▶ _Source passage_
It is available in a 169 pin ceramic PGA (pin grid
array).
Weitek 1167 was the predecessor to the Weitek Abacus 3167 math
coprocessor. It was actually a small printed circuit
board with three chips mounted on it. As opposed to
the Weitek 3167, the 1167 did not have a square root
instruction, instead the square root function was
computed by means of a subroutine in the Weitek
transcendental function library. However, the 1167
did have a mode in which it supported denormals.
The Weitek 3167 and 4167 only implement the 'fast'
mode, in which denormals are not supported. Overall
performance of the 1167 is slightly less than that
of the Weitek 3167.
Weitek 3167 was introduced in 1989 to provide the fastest
floating point performance possible on a 386 based
system at that time. The Weitek Abacus 3167 is not
a real coprocessor, strictly speaking, but rather
a memory mapped peripheral device. The Weitek 3167
was optimized for speed wherever possible. Besides
using the faster memory mapped interface to the CPU
(the 80x87 uses IO-ports), it does not support many
of the features of the 80x87 coprocessors, allowing
all of the chip's resources to be concentrated on
the fast execution of the basic arithmetic operations.
For a more detailed description of the Weitek 3167 see
the first chapter of this document. In benchmark
comparisons, the Weitek 3167 provided up to 2.5 times
the performance of an Intel 387DX coprocessor. For
example, on a 33 MHz 3167 the Whetstone benchmark
performed at 7574 kWhetstones/sec compared with the
3743 kWhetstones/s for the Intel 387DX. Note
however that these are single precision results and
that the Weitek 3167's performance would drop to
about half the stated rate for double precision,
while the value for the Intel 387DX would not change
much. Anyhow, before the advent of the Intel RapidCAD,
the Weitek 3167 usually beat all 387 compatible
coprocessors even for double precision operations
[63,65,69]. For typical applications the advantage
of the Weitek 3167 over the 387 clones is much smaller.

▶ _Data_

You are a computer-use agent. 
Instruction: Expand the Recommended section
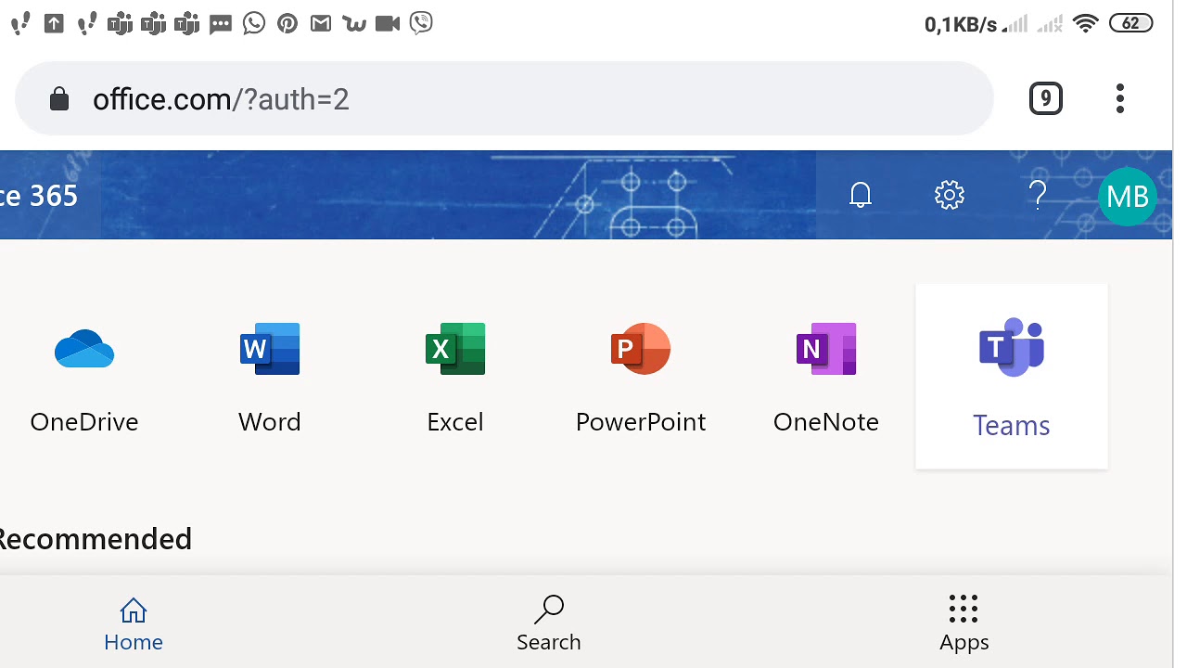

▶ _Exercise aim_
Copy out the Weitek coprocessor passage from the words "It is available" through "it supported denormals.", and swap in "software routine" wherever "subroutine" appears.

▶ _Solution to the exercise_
It is available in a 169 pin ceramic PGA (pin grid
array).
Weitek 1167 was the predecessor to the Weitek Abacus 3167 math
coprocessor. It was actually a small printed circuit
board with three chips mounted on it. As opposed to
the Weitek 3167, the 1167 did not have a square root
instruction, instead the square root function was
computed by means of a software routine in the Weitek
transcendental function library. However, the 1167
did have a mode in which it supported denormals.